Tarefa proposta 1: Indique se cada afirmação abaixo está de acordo com o trecho sobre Anna Kariênina, respondendo sim ou não e citando literalmente as palavras do trecho que decidem a questão. (a) A sociedade incrimina Anna por ela ser adúltera. (b) Anna não consegue amar a filha que teve com o amante. (c) Anna não percebe o quanto depende do Conde Vronski.
Tarefa proposta 2: Copie dos registros as linhas que vão da que contém "Where should I" até a que contém "Looking at the screenshot, I should [x=436, y=156].", incluindo ambas.

Trecho do texto:

_ _ _ _ _

Embora a sociedade a incrimine não por ser adultera, mas por viver abertamente o adultério, ela acusa a si mesma por trair não os princípios sociais e sim seus princípios e ideais de fidelidade. Incrivelmente perceptiva, ela vê com clareza o quanto seu destino depende de outros, compreende o conforto existente na situação de mulher casada, a fragilidade da situação que escolheu viver, o horror de ter deixado o filho gerado com o marido, a mesquinhez de não conseguir amar a filha gerada com o amante. Nunca lhe escapa o quanto, na condição de amante, depende do Conde Vronski. É fácil julgar a Anna Kariênina, difícil é ser Anna Kariênina.

_ _ _ _ _

(Um bloco de dados)
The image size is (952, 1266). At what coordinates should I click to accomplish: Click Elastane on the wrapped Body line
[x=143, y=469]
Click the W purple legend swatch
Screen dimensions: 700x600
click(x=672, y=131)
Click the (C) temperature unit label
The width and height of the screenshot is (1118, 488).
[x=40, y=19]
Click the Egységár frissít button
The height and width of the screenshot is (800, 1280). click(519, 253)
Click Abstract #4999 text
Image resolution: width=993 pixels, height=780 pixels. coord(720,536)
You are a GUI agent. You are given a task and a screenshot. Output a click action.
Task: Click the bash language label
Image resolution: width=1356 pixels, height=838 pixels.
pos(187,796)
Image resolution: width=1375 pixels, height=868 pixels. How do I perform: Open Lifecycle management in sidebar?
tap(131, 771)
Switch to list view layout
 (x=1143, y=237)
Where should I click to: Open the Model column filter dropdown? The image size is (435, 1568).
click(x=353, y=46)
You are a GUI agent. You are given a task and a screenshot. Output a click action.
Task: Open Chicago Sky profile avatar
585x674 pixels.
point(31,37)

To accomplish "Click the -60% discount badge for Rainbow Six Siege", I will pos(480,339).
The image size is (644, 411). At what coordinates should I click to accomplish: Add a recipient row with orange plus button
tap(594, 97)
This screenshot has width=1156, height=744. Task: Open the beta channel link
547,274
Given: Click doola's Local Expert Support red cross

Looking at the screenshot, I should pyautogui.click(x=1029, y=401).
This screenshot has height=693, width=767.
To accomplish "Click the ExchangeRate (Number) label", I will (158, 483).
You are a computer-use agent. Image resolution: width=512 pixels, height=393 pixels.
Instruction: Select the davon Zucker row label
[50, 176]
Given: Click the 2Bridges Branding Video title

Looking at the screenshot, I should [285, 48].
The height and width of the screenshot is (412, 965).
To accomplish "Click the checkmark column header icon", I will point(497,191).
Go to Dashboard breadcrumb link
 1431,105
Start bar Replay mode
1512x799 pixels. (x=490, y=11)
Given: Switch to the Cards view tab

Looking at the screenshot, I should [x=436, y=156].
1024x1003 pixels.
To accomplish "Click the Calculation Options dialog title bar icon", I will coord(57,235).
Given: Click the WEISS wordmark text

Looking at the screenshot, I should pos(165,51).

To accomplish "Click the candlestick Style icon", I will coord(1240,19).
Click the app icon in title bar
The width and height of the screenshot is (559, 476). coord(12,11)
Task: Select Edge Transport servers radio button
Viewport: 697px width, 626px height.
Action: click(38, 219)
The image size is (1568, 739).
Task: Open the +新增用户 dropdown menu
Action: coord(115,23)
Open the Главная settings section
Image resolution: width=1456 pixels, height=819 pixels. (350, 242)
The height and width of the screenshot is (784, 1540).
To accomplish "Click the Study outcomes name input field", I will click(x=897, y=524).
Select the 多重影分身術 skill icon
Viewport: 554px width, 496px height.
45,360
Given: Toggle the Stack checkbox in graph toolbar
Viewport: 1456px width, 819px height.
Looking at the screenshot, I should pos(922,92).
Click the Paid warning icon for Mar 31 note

_ _ _ _ _

Resposta completa 1:
(a) Não: "Embora a sociedade a incrimine não por ser adultera, mas por viver abertamente o adultério".
(b) Sim: "a mesquinhez de não conseguir amar a filha gerada com o amante".
(c) Não: "Nunca lhe escapa o quanto, na condição de amante, depende do Conde Vronski."

Resposta completa 2:
Where should I click to: Open the Model column filter dropdown? The image size is (435, 1568).
click(x=353, y=46)
You are a GUI agent. You are given a task and a screenshot. Output a click action.
Task: Open Chicago Sky profile avatar
585x674 pixels.
point(31,37)

To accomplish "Click the -60% discount badge for Rainbow Six Siege", I will pos(480,339).
The image size is (644, 411). At what coordinates should I click to accomplish: Add a recipient row with orange plus button
tap(594, 97)
This screenshot has width=1156, height=744. Task: Open the beta channel link
547,274
Given: Click doola's Local Expert Support red cross

Looking at the screenshot, I should pyautogui.click(x=1029, y=401).
This screenshot has height=693, width=767.
To accomplish "Click the ExchangeRate (Number) label", I will (158, 483).
You are a computer-use agent. Image resolution: width=512 pixels, height=393 pixels.
Instruction: Select the davon Zucker row label
[50, 176]
Given: Click the 2Bridges Branding Video title

Looking at the screenshot, I should [285, 48].
The height and width of the screenshot is (412, 965).
To accomplish "Click the checkmark column header icon", I will point(497,191).
Go to Dashboard breadcrumb link
 1431,105
Start bar Replay mode
1512x799 pixels. (x=490, y=11)
Given: Switch to the Cards view tab

Looking at the screenshot, I should [x=436, y=156].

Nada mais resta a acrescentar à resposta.